By Gary McManus
The seemingly impenetrable heat wave and dry spell that had punished Oklahoma since early June continued through nearly all of July, giving Oklahoma the type of scorching hot weather unseen in the state since the brutal summers of 2011 and 2012. A strong cold front snuck through the heat dome’s defenses near the end of the month to bring some relief, but the damage was done. The combination of hot weather, a lack of significant moisture, and relentless sunshine combined to plunge Oklahoma into flash drought that had covered the entire state by the end of July. Farm ponds evaporated, soils dried out and baked, and vegetation of all types either went dormant or died, turning the state’s landscapes a sickly shade of yellow. Drought covered 31 percent of the state at the end of June according to the U.S. Drought Monitor, but coverage skyrocketed to 100 percent by the end of July. Wildfires increasingly became a problem as the arid weather persisted. One large fire northeast of Mooreland consumed more than 21,000 acres. Significant severe weather was largely absent during the month, although an EF-1 tornado managed to touch down near Broken Arrow that damaged homes and trees. That report brought the number of tornadoes during 2022 up to 41 according to preliminary data from the National Weather Service. The 1950-2021 average through July is 49.5, and the annual average is 57.2.
The statewide average temperature finished at 85.9 degrees according to preliminary date from the Oklahoma Mesonet, 4 degrees above normal and tying both 1998 and 2012 for the seventh warmest July on record.
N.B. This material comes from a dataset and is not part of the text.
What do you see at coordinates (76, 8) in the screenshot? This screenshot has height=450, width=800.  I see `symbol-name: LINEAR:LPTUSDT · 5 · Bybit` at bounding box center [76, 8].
That mark remained far behind July 2011’s 89.2 degrees, which still stood as the warmest month of any month, any year, and any state since records began in 1895. This July’s temperature topped out at 115 degrees at Mangum on July 19, tying the Mesonet’s all-time highest reading with six other sites since it’s inception in 1997. Oklahoma had not seen a temperature that high since Kingfisher hit 115 back on Aug. 1, 2012. Oklahoma’s all-time highest recorded temperature of 120 degrees was set at three separate locations in 1936. The 19th was also the third time in Mesonet history that all 120 sites reached at least 100 degrees, sharing that honor with July 9 and 10, 2011. However, it was the first time all sites reached at least 103 degrees. Mesonet sites recorded temperatures of at least 110 degrees 72 times during July, and at least 105 degrees 594 times. The heat index soared even higher, hitting 119 degrees at Eufaula on July 8, and 118 degrees at Burneyville on July 20. The Mesonet observed heat index values of at least 110 degrees 383 times during the month. Lake Carl Blackwell had the month’s lowest reading at 58 degrees on the 19th. The first two months of summer stand as the 10th warmest on record, 3 degrees above normal, and the first seven months of the year came in as the 26th warmest, 0.6 degrees above normal.
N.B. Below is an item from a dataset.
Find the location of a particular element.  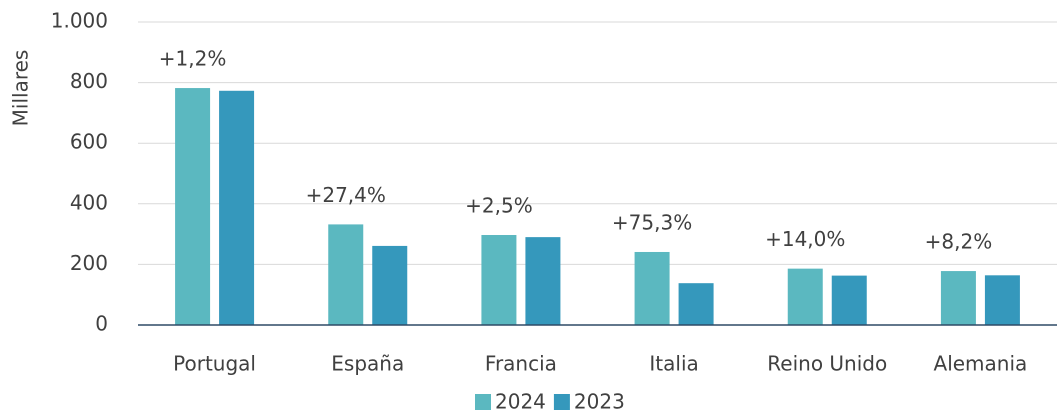

annotation: +27,4% is located at coordinates (346, 195).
The statewide average rainfall total ended at 1.79 inches for the month, 1.41 inches below normal and ranked as the 32nd driest July on record. The disparity in rainfall between northern and southern Oklahoma was striking, however. Southwestern, south central, and southeastern Oklahoma suffered through their 14th, 14th, and 8th driest Julys on record, respectively, while the Panhandle enjoyed its 42nd wettest. Totals ranged from 7.73 inches at Sallisaw to zero at Altus. In addition to Altus’ goose egg, nine other sites recorded less than a tenth of an inch of rainfall. Nineteen received at least 3 inches for the month. At the end of July, 20 Mesonet sites had failed to receive at least a quarter-inch of daily rainfall for more than 50 consecutive days, and nine had not received at least a tenth of an inch for the same span. The first seven months of the year ended as the 51st driest on record at 19.45 inches, 2.57 inches below normal.
The same hot and dry conditions that dominated most of June and July are expected to prevail once again in August. The August outlooks from the Climate Prediction Center call for increased odds of above normal temperatures across the entire state and below normal precipitation in all but the western Panhandle. CPC’s August drought outlook predicts drought persistence across the southern one-third of Oklahoma, but improvement across the northern two-thirds.
However, much of that improvement is based on the heavier rains that fell in late July.